### PROBLEM SET
1) List, in order, each kind of track or terrain the group followed on the way down the mountain to highway 491 in the Chimborazo trip account.
2) Condense the paragraph of the Chimborazo trip account beginning "On Open Street Maps" into a shorter version that keeps its main facts.
3) Reproduce the Chimborazo trip account word for word, from "In the morning" through "the park entrance.", inclusive.

### EXCERPTED PASSAGE

# # # # # # #

While the summit glowed above us the land below became obscured with gently moving cover of cloud.
By night the stars were brilliant, while the cloud blanket was illuminated by towns far below.
In the morning we wandered more, exploring a possible single track route off the mountain and wandering around the rocky landscape. In the afternoon Richard arrived, having had a late start the previous day and the night camped at the park entrance.
Rain shut down our plans for a longer walk in the afternoon, but shortly before sunset the clouds started to thin and the three of us took the path to the upper refugio and the small laguna at 5070m. A blazing sun settled into the horizon.
On Open Street Maps we’d spotted a tempting looking dotted line that descended the mountain’s NW slopes down to highway 491. Normally both the TEMBR Dirt and Los Tres Volcanes routes return to the park entrance via a poled singletrack, which is a pretty good option, but our route would take us more directly to where we wanted to go, which was to rejoin the Los Tres Volcanes route section which crosses remote country on the NE of the mountain, following the Rio Mocha.
Following a vague foot track at first and then animal tracks and open mountain we picked our way down.
Excellent riding in an incredible place.
About halfway to the highway we joined the remnant of an old 4WD track and followed that down, terminating in a sandy singletrack that popped us out on the highway. (This excellent section of riding has now been spliced into the offical LTV route).
Once on the highway we took the turnoff for the hot pools waypointed on the LTV route, only to find them (sadly) closed for maintenance – we hadn’t washed for three days. So we carried on down the road to the temptingly named ‘Max International Bar’, which turned out to be nothing more than a lonely kiosk at a windy road junction.
The cold Richard had been carrying since Quito had taken a nasty turn since his visit to 5000m so he opted out of further riding at that point and managed to catch a ride in a collectivo to Ambato, where he could recover for a day or two.
Now back on the Los Tres Volcanes, we followed the route towards the north side of Chimborazo. The first part of this section was uninspiring though, as it made a convoluted trek across paddocks and grassy farmland. It gets better higher up though, when it joins an aqueduct.

# # # # # # #

### PROVIDED MATERIAL
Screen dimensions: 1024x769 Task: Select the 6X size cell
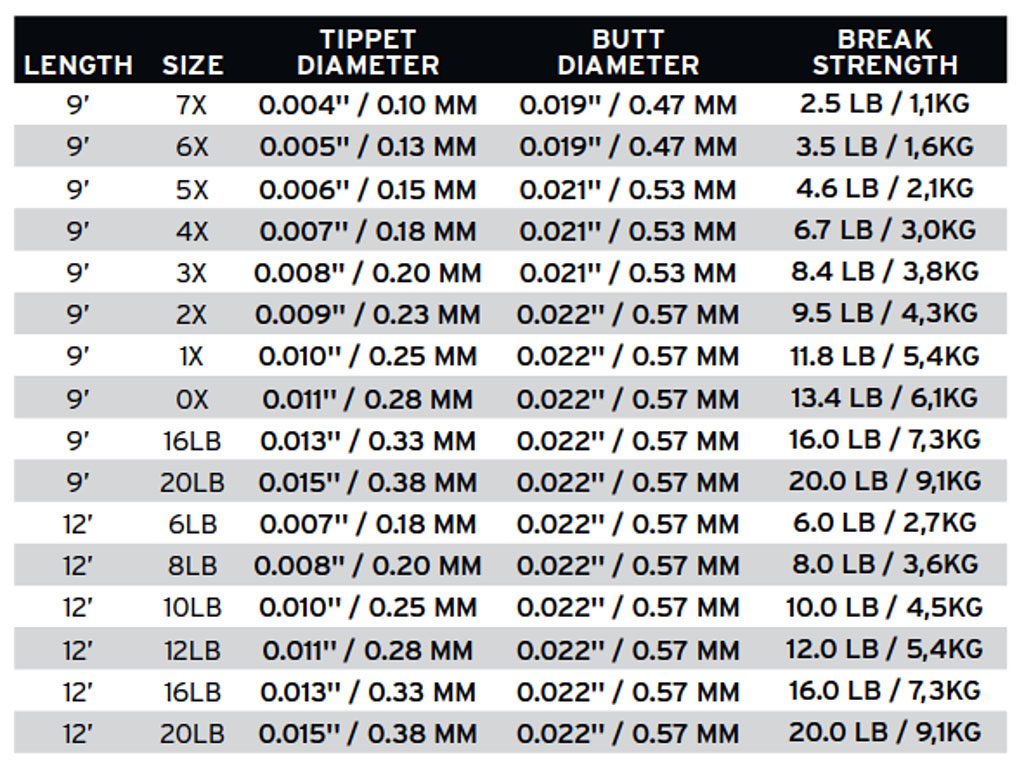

# # # # # # #

### RESULTS
1)
1. A vague foot track
2. Animal tracks
3. Open mountain
4. The remnant of an old 4WD track
5. A sandy singletrack

2) On Open Street Maps, the group spotted a dotted line descending the mountain's NW slopes to highway 491. The TEMBR Dirt and Los Tres Volcanes routes normally return to the park entrance on a poled singletrack, which is a good option. The dotted line, however, led more directly to their goal: rejoining the Los Tres Volcanes section that crosses remote country on the mountain's NE side along the Rio Mocha.

3)
In the morning we wandered more, exploring a possible single track route off the mountain and wandering around the rocky landscape. In the afternoon Richard arrived, having had a late start the previous day and the night camped at the park entrance.